## DATA SECTION:
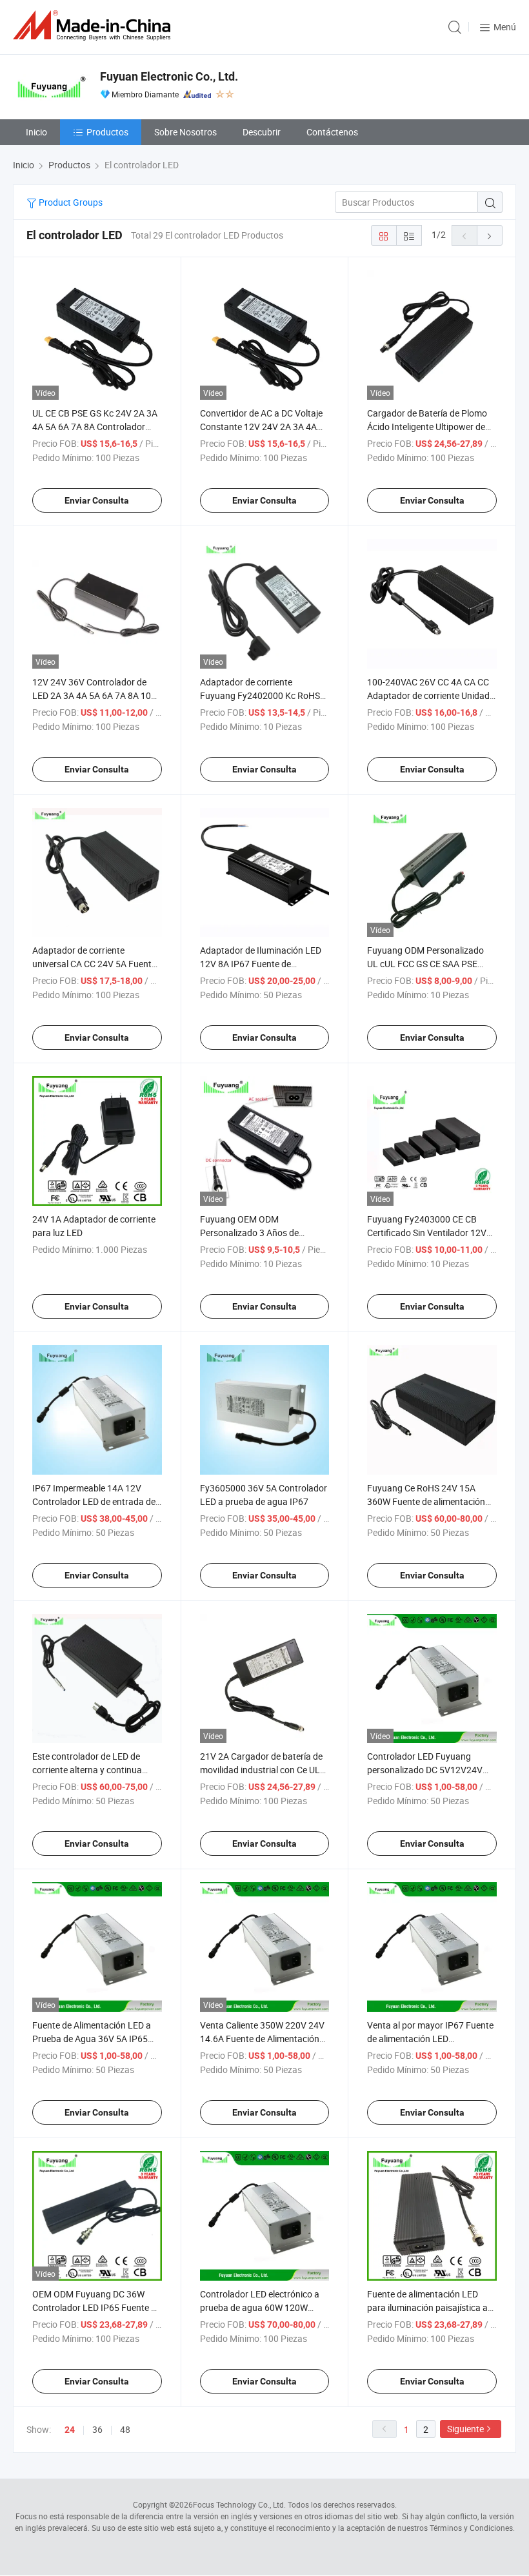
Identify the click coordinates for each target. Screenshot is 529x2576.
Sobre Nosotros (185, 132)
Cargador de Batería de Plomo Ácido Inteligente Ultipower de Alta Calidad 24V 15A (427, 426)
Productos (107, 132)
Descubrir (262, 132)
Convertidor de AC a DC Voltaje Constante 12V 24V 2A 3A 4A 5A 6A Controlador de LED (261, 426)
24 (70, 2429)
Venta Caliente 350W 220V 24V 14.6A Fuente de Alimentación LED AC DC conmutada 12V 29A (264, 2038)
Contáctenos (332, 132)
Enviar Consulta (97, 500)
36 (97, 2429)
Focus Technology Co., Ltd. (239, 2504)
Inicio (36, 132)
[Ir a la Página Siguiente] (489, 235)
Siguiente (465, 2429)
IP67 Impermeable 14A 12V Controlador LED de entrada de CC (93, 1501)
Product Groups (70, 202)
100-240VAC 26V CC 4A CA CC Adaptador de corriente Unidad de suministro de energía (428, 695)
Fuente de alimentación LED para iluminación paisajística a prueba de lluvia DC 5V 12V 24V (429, 2307)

## REQUIRED WORK:
Using the listing above, print the line containing "Enviar Consulta (97, 500)" and every line after it exactly, up to and including the last.

## RESULT BELOW:
Enviar Consulta (97, 500)
36 (97, 2429)
Focus Technology Co., Ltd. (239, 2504)
Inicio (36, 132)
[Ir a la Página Siguiente] (489, 235)
Siguiente (465, 2429)
IP67 Impermeable 14A 12V Controlador LED de entrada de CC (93, 1501)
Product Groups (70, 202)
100-240VAC 26V CC 4A CA CC Adaptador de corriente Unidad de suministro de energía (428, 695)
Fuente de alimentación LED para iluminación paisajística a prueba de lluvia DC 5V 12V 24V (429, 2307)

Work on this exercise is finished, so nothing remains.